-- Task brief --
Every line from the one with "This screenshot has width=845, height=407." through the end of the entries below must be retyped exactly, and only those lines. The pictures are not part of the copy.

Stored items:
※ ※ ※

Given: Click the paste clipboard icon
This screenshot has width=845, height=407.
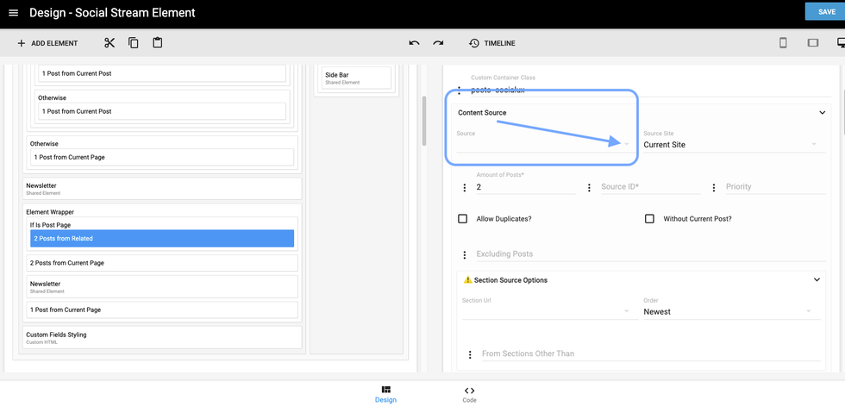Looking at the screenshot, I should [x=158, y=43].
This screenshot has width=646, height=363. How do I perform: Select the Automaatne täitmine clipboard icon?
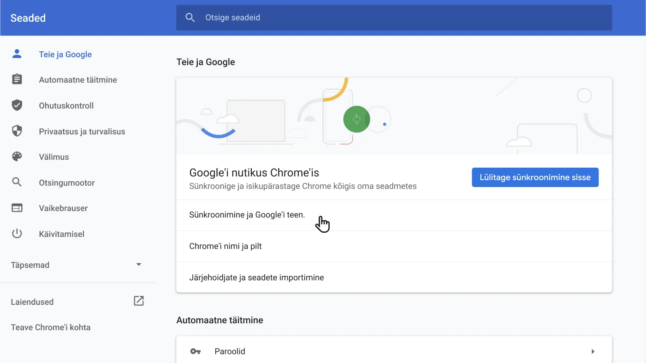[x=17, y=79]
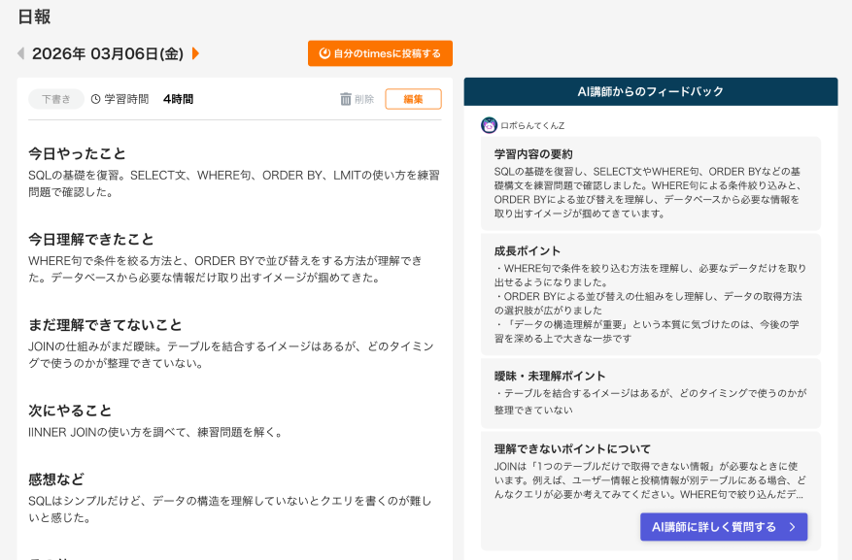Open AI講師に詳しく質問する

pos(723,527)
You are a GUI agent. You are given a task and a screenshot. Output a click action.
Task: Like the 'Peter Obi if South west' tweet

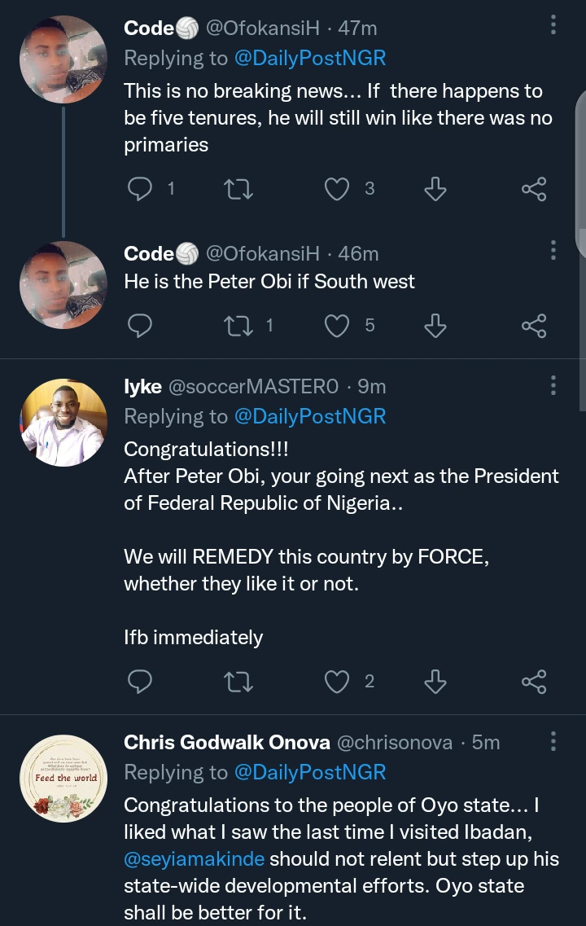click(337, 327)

※ ※ ※

-- Written answer --
This screenshot has width=845, height=407.
Looking at the screenshot, I should [x=158, y=43].
This screenshot has width=646, height=363. How do I perform: Select the Automaatne täitmine clipboard icon?
[x=17, y=79]
Open AI講師に詳しく質問する

pos(723,527)
You are a GUI agent. You are given a task and a screenshot. Output a click action.
Task: Like the 'Peter Obi if South west' tweet

click(337, 327)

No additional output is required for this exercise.